Can you update the stretch from "I think that" through "at home. Ugh." in the college basketball notes, putting "tense" in place of "fun"?

==== EXCERPTED PASSAGE ====

Last word on Kansas-Missouri: I still can’t get over this game. I wrote almost 1,200 words on it after it happened, and I still think I shorted it. The way Missouri played for the first 25 minutes should be lauded. Its not easy to build up a 19 point lead on the road; its near impossible to do so at Phog Allen Fieldhouse in a big game. The way that Kansas came back was even more impressive, as they fed Thomas Robinson over and over again what stymieing Missouri’s vaunted offense. There were too many clutch shots down the stretch to remember.

But more than anything, I think the fact that this was one of the best college basketball games you will ever see played in an environment unlike any other will do wonders for keeping this rivalry going. To be frank, the “rivalry” hasn’t been much of a rivalry over the last decade or two. Kansas is Kansas, and while Missouri fields some very good basketball team now and again, they aren’t on the same level as the Jayhawks. That said, during years like this — when Missouri is for real and Kansas is just as good — the games get taken to another level, just like they did on Saturday.

I think that will be enough to convince Kansas to play Missouri again, even if it helps Missouri more than it will ever help the Jayhawks. It won’t be next season. It may be five or ten years. Maybe more. But eventually, this game will come back. Until then, as Joe Posnanski said, we’ll miss it.

The Mountain West race will be fun this week: San Diego State, New Mexico and UNLV are all tied for first place in the MWC at 8-4 with just two games left this week. Barring another upset — which is a ridiculous assumption to make given how often rank has been a factor in the conference this season — SDSU has the inside track for the No. 1 seed in the tournament. They already have a win over fourth place TCU, and they play at TCU. That said, TCU has beaten UNLV and UNM at home. Ugh.

UNLV looks like they will be headed for the No. 2 seed if they can win out this week. New Mexico has already lost to Colorado State, the fifth place team, but the Rebels won at home earlier this season and have to travel to Ft. Collins for the rematch. Oh, and Colorado State has beaten both New Mexico and SDSU this year. Double ugh.

==== SOURCE EXCERPT ====

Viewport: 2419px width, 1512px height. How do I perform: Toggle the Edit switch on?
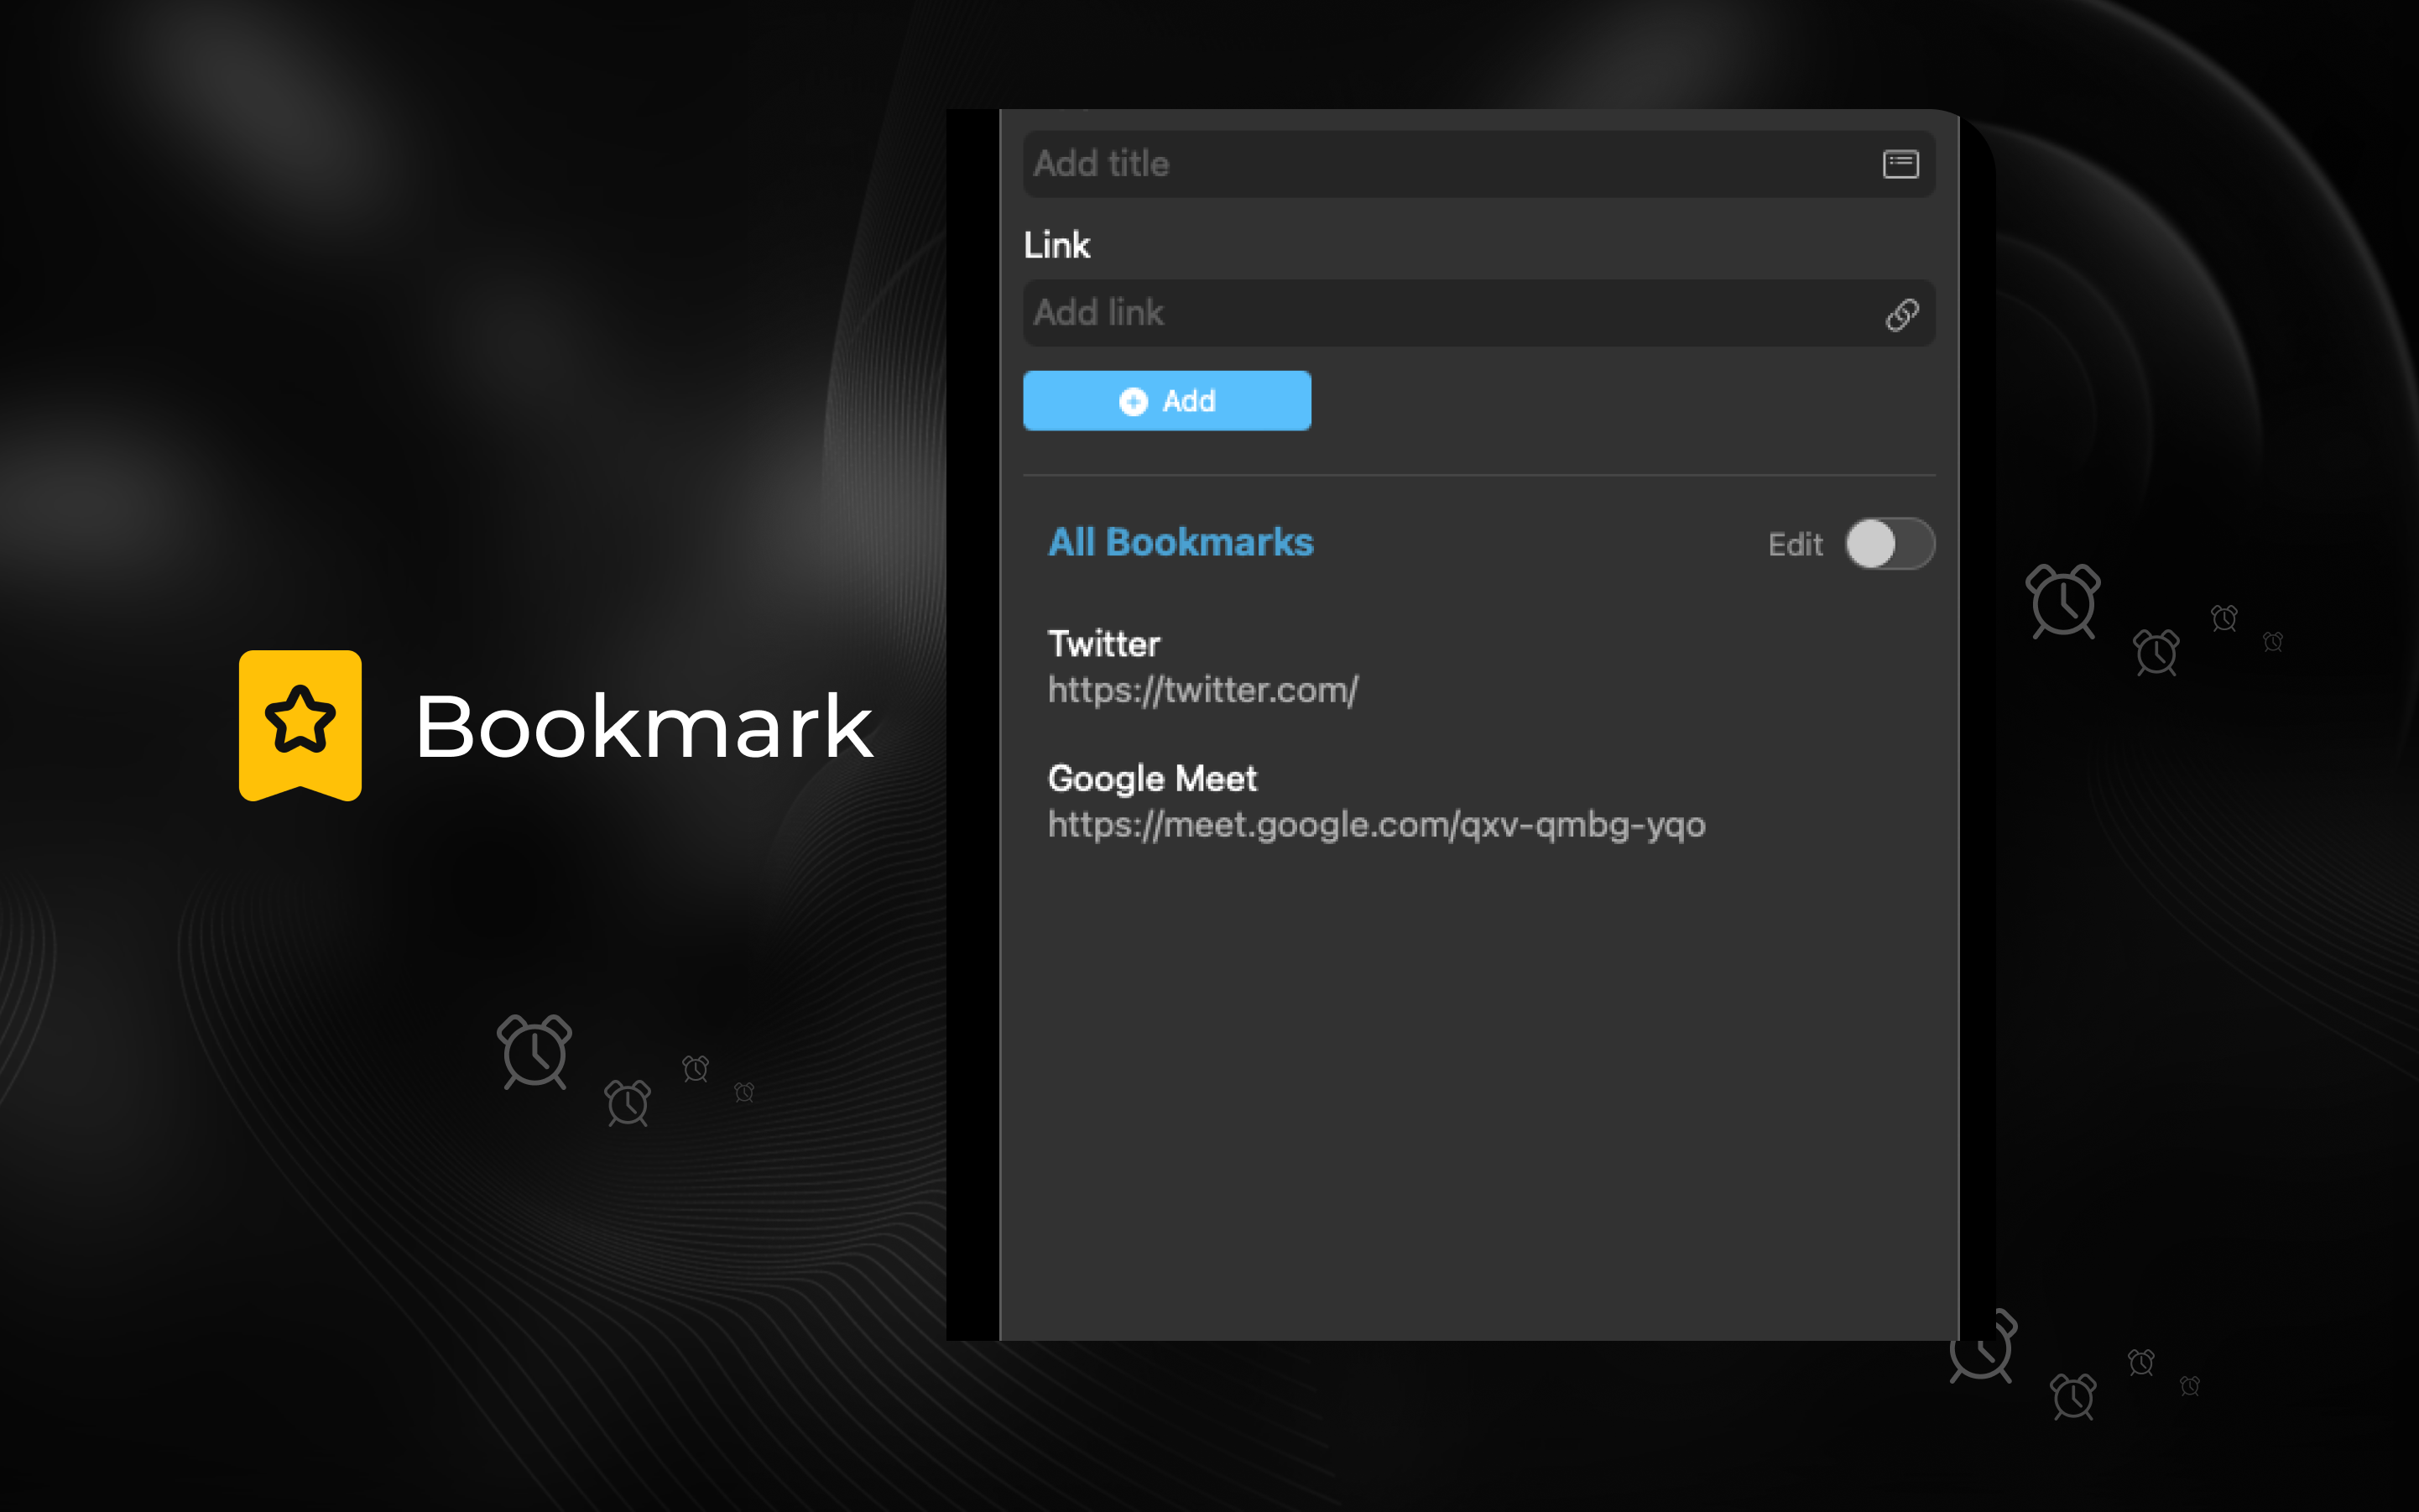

====

EXERCISE RESULT:
I think that will be enough to convince Kansas to play Missouri again, even if it helps Missouri more than it will ever help the Jayhawks. It won’t be next season. It may be five or ten years. Maybe more. But eventually, this game will come back. Until then, as Joe Posnanski said, we’ll miss it.

The Mountain West race will be tense this week: San Diego State, New Mexico and UNLV are all tied for first place in the MWC at 8-4 with just two games left this week. Barring another upset — which is a ridiculous assumption to make given how often rank has been a factor in the conference this season — SDSU has the inside track for the No. 1 seed in the tournament. They already have a win over fourth place TCU, and they play at TCU. That said, TCU has beaten UNLV and UNM at home. Ugh.